XML 61 R23.htm IDEA: XBRL DOCUMENT v3.20.1
Subsequent Event
9 Months Ended
Mar. 31, 2020
Subsequent Events [Abstract]  
Subsequent Events [Text Block] Subsequent Events

Temporary Maintenance Covenant Suspension and Capital Raise

On May 1, 2020, we entered into an amendment to our senior secured credit agreement to suspend maintenance covenants, including the total and senior secured leverage covenants and interest coverage ratio covenant, until the publication of results for the quarter ending December 31, 2021, for which quarter the pre-amendment maintenance covenants will be reinstated. The covenant suspension period could end earlier at the company’s election if we have total leverage equal to or lower than 4.75x annualized EBITDA for each of two consecutive quarters and are compliant with pre-amendment maintenance covenants. During the suspension period, we are required to to comply with new maintenance covenants requiring minimum liquidity (defined in the credit agreement as cash plus unused revolver) of $50,000 and EBITDA above zero in each of the quarters ending June 30, 2021 and September 30, 2021. The amendment increased pricing to LIBOR +3.25% during the covenant suspension period and to LIBOR plus 2.50% to 3.25% after the covenant suspension period, and changed the maturity date from February 2025 to November 2024. The amendment to the senior secured credit agreement described above reduced the credit facility from $1,551,419 to $1,000,000, made up of an $850,000 revolver and $150,000 term loan.

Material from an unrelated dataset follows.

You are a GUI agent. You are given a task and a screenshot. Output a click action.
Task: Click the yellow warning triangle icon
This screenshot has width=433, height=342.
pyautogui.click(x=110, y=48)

Related to the amendment, on May 1, 2020, we issued notes and warrants to raise $300,000 from funds managed by affiliates of Apollo Global Management, Inc. (the "Apollo Funds") via a private placement of securities. We used the proceeds to pay down a portion of the term loan under our senior secured credit facility and to pay fees and expenses incurred in connection with the financing and the above-described amendment.

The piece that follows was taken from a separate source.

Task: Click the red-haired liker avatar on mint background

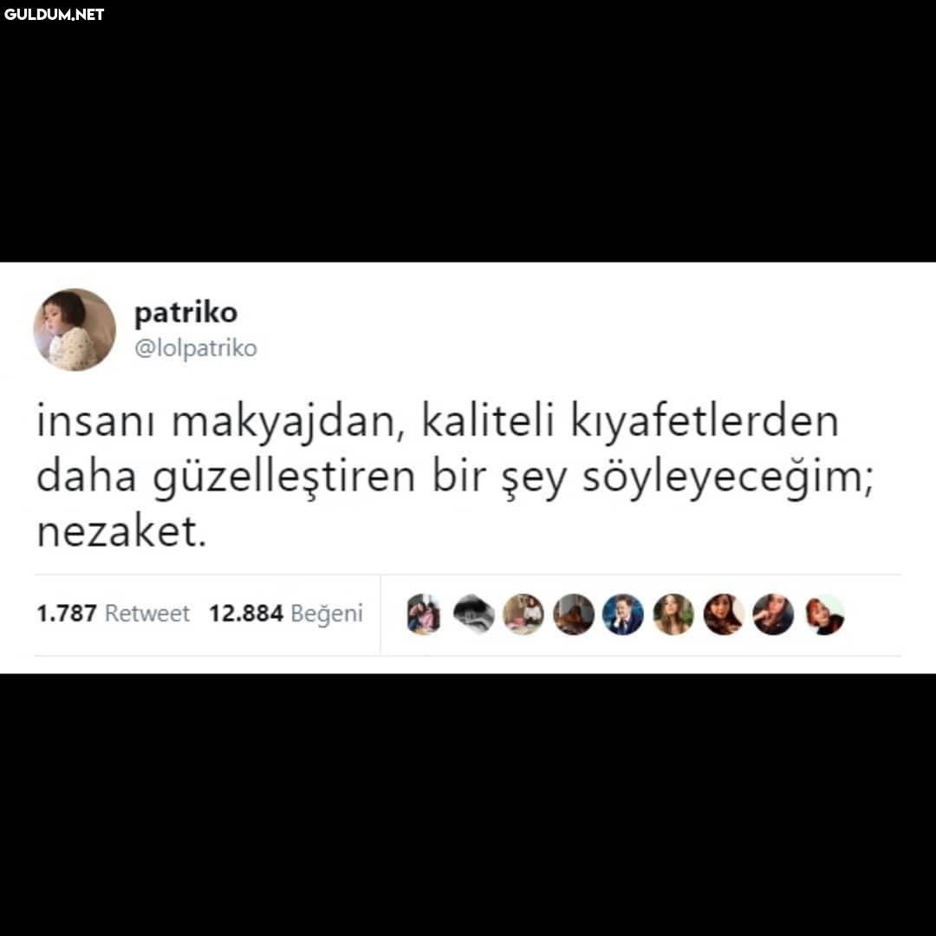Action: (x=824, y=614)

The investment by the Apollo Funds is structured as 5-year second lien notes with a 12% coupon, of which up to 50% can be paid-in-kind at our option. We may prepay these notes in whole or in part after the first anniversary with a 3% premium, after the second anniversary with a 1% premium, and after the third anniversary with no premium with proceeds from certain debt financings. The Apollo Funds also received 7-year warrants to purchase 1,055,377 ordinary shares of Cimpress, representing approximately 3.875% of our outstanding diluted ordinary shares. The warrants have an exercise price of $60 per share, representing an approximately 17% premium to the 10-day VWAP as of April 28, 2020. If the Apollo Funds undertake a cashless exercise on their own
or if we use a mandatory exercise feature in the warrants, the maximum resulting net share issuance would be approximately 740,000 ordinary shares.